Je suis la première responsable en développement durable du domaine. Mon rôle consiste notamment à suivre toute la certification sur le carbone et nos nombreux et différents projets. L’objectif est de réduire les émissions de carbone.


En 2019, un couvert  de fleurs et de légumineuses a été mis en place  sur environ un cinquième  du vignoble Seaview. Photos : Yealands Estate

Yealands est membre du groupe International Wineries for Climate Action (IWCA). Pourquoi avez-vous souhaité adhérer à ce groupe ?

T. S. : Les familles Torres (Espagne) et Jackson (Afrique du Sud) sont les fondateurs de IWCA. Et les Jackson connaissent Yealands. C’est ainsi que le domaine fait partie des tout premiers à avoir rejoint le groupe. Et surtout, le développement durable est dans l’ADN de Yealands !
Quatre exigences doivent être remplies pour devenir membre du groupe IWCA :

  • avoir au moins 20 % de ses ressources énergétiques renouvelables produites sur site ;
  • avoir réalisé au moins un bilan carbone vérifié détaillé par une tierce partie qui prend en compte les émissions directes et indirectes de gaz à effet de serre de l’entreprise (en utilisant le protocole GES WRI et le processus ISO 14 064) ;
  • réduire d’au moins 25 % ses émissions de CO2 par unité de vin produite ;
  • avoir un objectif à moyen et long terme de réduire de 50 % en 2030 et visant à devenir climatiquement positif d’ici 2050.

Avec nos panneaux solaires, le brûlage de nos sarments dans des chaudières, nos éoliennes et le fait que Yealands soit certifié ISO 14 064, nous sommes rentrés facilement dans ces obligations. La certification Carbon Zero néo-zélandaise est basée sur ce standard, et Yealands la possède depuis le début, ce qui est tout à fait exceptionnel.
L’intérêt majeur de IWCA est de pouvoir échanger avec des passionnés de développement durable, qui sont aussi de fins connaisseurs des standards. C’est l’occasion de se comparer entre caves, et de pouvoir trouver des idées d’innovations à mettre en place.

De plus, IWCA est en train de développer des outils très utiles. Par exemple, l’inventaire évolue vers un calculateur de gaz à effet de serre qui nous simplifie bien la tâche. Au lieu de soumettre nos dernières données en matière de CO2, on pourra utiliser toutes les données : diesel, kW d’électricité, le poids du packaging… IWCA est assez récent, alors ils sont très ouverts pour développer leur process.
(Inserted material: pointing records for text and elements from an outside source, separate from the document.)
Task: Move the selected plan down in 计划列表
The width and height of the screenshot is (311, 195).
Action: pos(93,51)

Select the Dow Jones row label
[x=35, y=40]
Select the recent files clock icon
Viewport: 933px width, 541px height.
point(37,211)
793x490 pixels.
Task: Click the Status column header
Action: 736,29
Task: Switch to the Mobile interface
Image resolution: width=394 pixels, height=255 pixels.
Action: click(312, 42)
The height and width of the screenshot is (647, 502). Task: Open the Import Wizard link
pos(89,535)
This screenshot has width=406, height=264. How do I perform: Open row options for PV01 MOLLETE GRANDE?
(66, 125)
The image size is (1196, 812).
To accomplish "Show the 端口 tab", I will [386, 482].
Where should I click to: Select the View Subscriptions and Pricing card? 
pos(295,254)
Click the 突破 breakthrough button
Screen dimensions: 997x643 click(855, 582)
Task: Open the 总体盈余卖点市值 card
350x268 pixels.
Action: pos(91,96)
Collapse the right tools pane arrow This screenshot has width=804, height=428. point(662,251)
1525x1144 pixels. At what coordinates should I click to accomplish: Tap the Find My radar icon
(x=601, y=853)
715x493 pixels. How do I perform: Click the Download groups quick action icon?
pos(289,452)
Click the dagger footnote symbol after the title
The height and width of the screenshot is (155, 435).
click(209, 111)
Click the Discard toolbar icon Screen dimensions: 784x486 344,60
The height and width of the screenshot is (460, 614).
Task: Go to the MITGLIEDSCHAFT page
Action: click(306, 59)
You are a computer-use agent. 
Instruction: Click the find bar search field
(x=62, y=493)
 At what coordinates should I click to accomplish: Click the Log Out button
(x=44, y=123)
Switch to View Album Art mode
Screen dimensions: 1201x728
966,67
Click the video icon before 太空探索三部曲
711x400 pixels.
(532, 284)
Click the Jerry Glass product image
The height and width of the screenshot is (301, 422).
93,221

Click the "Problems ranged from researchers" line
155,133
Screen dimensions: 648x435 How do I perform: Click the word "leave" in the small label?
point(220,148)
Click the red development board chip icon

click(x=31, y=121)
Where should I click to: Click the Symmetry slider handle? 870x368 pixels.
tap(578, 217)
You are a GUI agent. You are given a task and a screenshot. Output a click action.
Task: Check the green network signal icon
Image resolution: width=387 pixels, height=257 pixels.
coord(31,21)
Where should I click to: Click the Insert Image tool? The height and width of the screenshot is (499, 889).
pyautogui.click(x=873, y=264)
IWCA nous a vraiment aidés pour nos outils de mesure des émissions de carbone. Car pour nous assurer que nous tenons les objectifs annoncés, nous devons aussi mettre en place des stratégies partout dans l’entreprise pour être sûr de réduire nos émissions. IWCA permet aussi de rencontrer, d’échanger entre pro du développement durable.
IWCA existe seulement depuis quelques années, et ils sont en train d’étudier le coût d’adhésion, mais l’idée ce serait de garder un coût très raisonnable, d’après ce que je comprends.

Le toit du chai de Yealands est couvert de 1 300 panneaux solaires, l’un des plus gros projets de ce type en Nouvelle-Zélande.

Quel est le projet qui est le plus important pour la décarbonation à Yealands d’après vous ?

T. S. : Cela a varié au fil du temps. Initialement, les panneaux solaires, puis je dirais le brûlage des sarments. 90 % de nos sarments sont broyés et laissés dans les rangs au vignoble pour constituer une matière organique afin d’améliorer la structure du sol, de retenir l’humidité et de séquestrer du carbone. Nous transformons les 10 % restants de nos sarments : ils sont mis en larges fagots compressés, et brûlés dans des chaudières dédiées afin de chauffer l’eau au chai (équivalent de 161 tonnes de CO2 par an). Mais nous faisons cela depuis longtemps…

Puis, nous nous sommes intéressés à nos dépenses en diesel, car nous faisons beaucoup de travail dans l’interrang. Réduire les passages de tracteurs tondeuse nous permet de baisser notre consommation. L’année dernière, nous avons réussi à baisser de 15 % notre consommation de diesel. Cela équivaut à une réduction de 300 tonnes de CO2 si l’on compare 2019 à 2020.
Pour l’entretien de l’interrang, nous implantons des couverts, un rang sur deux. Nous utilisons des légumineuses et des plantes mellifères. Ces dernières sont plantées tous les dix rangs afin de créer un habitat utile pour les insectes auxiliaires tout en augmentant la biodiversité. Depuis 2019, cet enherbement a été mis en place sur environ un cinquième de notre vignoble Seaview. Les légumineuses ont l’avantage d’apporter de l’azote aux vignes. En 2020, nous avons introduit ce procédé dans d’autres vignobles, augmentant ainsi notre superficie totale plantée interrangs.
L’objectif de ce travail dans l’interrang est d’augmenter la matière organique du sol, ce qui nous aide avec l’infiltration et le stockage de l’eau. Cela améliore la structure de nos sols et la séquestration de carbone dans le sol.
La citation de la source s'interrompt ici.